We run full pelt after the others; Raven in her clump-heeled boots firing glances at me as we go, struggling to keep up. She moves ahead, and I let her go, leaning for a moment against the railings, holding the metal between my palms like a safety bar.
The promenade stretches right and left, and the sky upwards for ever in a black chilliness. A gull steers from the beach towards me, landing on the concrete a little way off, pecking at an abandoned box, hoping for a morsel of food. He’s almost completely white; only a few brown feathers are left, like the stains on old fruit. He looks at me slantwise, side-stepping on plastic-looking legs, his eye a lizard yellow.
‘Come on,’ Raven calls back, but I’m finding it difficult to breathe, and in the middle of my chest something large and painful and sad fights to be noticed.
‘C’mon!’ she repeats. ‘Let’s move…’
There’s a soft rain falling now, a lingering, soaking thing. I walk through it and away.
45.
Thought Diary: ‘I’m not going to die, I’m going home like a shooting star.’ Sojourner Truth.
The night and the party pass in a haze. Behind the music and the people and the ceaseless noise, Banks moves like a ghost in my head, his stumbling figure reaching out for my cheaply flung coins. Wherever I look, it’s as if I can feel his eyes on me. When I take off my jacket in the heat, I see the pinched whiteness of his face, and when I drink, I see his hungry gaze on my glass. I drink enough that I no longer see him, and wake in the early morning on a sofa, next to a girl I don’t know, who sleeps with her mouth open like a fish. I get up and go to the kitchen, where a boy makes coffee for me without seeming to open his eyes. I drink it until I feel awake and then leave. I’m on my own again.

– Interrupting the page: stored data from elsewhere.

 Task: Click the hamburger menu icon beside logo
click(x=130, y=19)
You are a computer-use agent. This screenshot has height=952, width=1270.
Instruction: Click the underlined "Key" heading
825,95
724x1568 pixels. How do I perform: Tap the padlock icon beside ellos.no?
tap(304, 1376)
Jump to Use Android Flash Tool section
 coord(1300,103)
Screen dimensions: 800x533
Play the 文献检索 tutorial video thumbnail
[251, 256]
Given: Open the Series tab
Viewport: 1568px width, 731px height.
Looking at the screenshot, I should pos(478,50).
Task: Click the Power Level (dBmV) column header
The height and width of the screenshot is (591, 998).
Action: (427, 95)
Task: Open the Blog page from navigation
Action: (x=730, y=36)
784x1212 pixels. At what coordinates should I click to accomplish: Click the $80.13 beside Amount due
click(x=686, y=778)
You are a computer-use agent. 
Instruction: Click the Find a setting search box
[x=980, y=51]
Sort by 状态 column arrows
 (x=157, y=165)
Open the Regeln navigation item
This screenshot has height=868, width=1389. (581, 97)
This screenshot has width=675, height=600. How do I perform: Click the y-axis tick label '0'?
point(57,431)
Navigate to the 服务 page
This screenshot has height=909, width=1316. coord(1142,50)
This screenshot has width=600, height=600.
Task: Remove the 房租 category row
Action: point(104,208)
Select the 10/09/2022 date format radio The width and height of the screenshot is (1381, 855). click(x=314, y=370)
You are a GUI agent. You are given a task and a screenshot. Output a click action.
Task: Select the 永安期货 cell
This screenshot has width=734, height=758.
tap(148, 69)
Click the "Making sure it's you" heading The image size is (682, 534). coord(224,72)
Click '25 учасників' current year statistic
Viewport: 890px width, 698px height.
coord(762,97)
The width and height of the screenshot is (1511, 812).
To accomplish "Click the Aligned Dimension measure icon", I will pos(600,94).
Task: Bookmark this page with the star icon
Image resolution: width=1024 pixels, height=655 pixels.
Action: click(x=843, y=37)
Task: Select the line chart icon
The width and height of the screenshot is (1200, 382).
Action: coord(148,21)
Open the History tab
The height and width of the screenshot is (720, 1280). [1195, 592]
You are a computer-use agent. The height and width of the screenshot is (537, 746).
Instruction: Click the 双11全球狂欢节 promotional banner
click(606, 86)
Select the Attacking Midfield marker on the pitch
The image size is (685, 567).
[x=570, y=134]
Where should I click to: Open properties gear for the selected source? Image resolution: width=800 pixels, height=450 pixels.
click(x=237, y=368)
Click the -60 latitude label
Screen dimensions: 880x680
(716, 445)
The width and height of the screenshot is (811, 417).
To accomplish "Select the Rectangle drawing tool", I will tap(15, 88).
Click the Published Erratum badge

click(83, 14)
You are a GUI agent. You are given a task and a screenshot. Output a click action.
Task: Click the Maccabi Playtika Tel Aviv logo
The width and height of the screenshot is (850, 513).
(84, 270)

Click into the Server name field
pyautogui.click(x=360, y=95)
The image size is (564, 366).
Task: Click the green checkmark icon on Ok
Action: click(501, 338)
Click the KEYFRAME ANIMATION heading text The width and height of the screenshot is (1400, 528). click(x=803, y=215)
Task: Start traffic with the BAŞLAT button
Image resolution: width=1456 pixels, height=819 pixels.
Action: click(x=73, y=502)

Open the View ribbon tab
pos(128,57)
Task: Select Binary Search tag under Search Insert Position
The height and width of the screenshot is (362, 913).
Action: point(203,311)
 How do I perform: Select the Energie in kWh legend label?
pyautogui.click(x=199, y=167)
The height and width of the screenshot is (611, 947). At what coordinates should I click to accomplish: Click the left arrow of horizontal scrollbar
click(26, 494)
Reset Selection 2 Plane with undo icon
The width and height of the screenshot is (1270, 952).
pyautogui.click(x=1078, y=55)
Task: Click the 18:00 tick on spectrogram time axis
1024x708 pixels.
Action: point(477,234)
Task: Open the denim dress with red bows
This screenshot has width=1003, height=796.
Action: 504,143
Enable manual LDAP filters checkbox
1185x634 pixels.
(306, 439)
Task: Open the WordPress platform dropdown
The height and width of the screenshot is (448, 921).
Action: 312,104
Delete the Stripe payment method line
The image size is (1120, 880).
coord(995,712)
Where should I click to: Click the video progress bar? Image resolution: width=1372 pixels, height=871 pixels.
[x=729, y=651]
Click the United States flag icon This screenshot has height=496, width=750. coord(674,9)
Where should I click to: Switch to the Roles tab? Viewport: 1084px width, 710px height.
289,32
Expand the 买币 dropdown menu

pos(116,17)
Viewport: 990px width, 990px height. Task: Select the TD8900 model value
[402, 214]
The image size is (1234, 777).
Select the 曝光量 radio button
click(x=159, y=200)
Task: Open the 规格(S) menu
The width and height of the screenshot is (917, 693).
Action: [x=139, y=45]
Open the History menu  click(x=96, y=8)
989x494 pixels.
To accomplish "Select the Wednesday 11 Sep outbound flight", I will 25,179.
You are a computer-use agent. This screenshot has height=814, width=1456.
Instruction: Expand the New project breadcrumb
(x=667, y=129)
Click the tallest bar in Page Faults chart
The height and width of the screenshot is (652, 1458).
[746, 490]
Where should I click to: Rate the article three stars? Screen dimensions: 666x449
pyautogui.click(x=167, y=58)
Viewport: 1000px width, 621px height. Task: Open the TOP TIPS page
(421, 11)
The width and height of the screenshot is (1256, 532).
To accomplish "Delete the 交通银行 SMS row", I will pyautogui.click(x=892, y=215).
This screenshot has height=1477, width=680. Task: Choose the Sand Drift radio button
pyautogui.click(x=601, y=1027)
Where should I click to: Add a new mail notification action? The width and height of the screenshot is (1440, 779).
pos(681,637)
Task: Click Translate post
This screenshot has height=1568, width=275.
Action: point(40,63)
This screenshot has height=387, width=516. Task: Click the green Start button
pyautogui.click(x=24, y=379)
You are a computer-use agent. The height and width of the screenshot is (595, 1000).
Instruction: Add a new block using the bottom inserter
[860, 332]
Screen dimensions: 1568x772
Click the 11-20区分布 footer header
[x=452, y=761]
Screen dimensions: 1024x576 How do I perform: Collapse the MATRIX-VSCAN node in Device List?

For two weeks I go on, trying to forget him, but everything reminds me: the awning in the garden, gulls on the roof opposite, even the claw-footed bath with its steaming, rose-scented water. I feel that I’ve come to the end of a journey, but still have my suitcases piled in the hall. They trip me up each time I pass.
In the end, one Saturday evening, I put on my coat and go out, letting my feet take me the old way through the town and down to the edge of land. I walk behind the families and the dog walkers, through a strange landscape. Something has changed, and I know the minute I’m on the stones that Banks won’t be there. The whole beach feels different – like somewhere I’ve never been – but something drives me on. As I get closer to our meeting spot, I make out the flattened heap of a stone pyramid, and then I see something dark on the stones and stop. If it’s what I think it is, it shouldn’t be there. Not on its own; not without Banks. The light is beginning to fail now and soon the water and sky will melt into one. I stumble over the pebbles and as I get closer, the dark thing gets bigger, and I know I’m right.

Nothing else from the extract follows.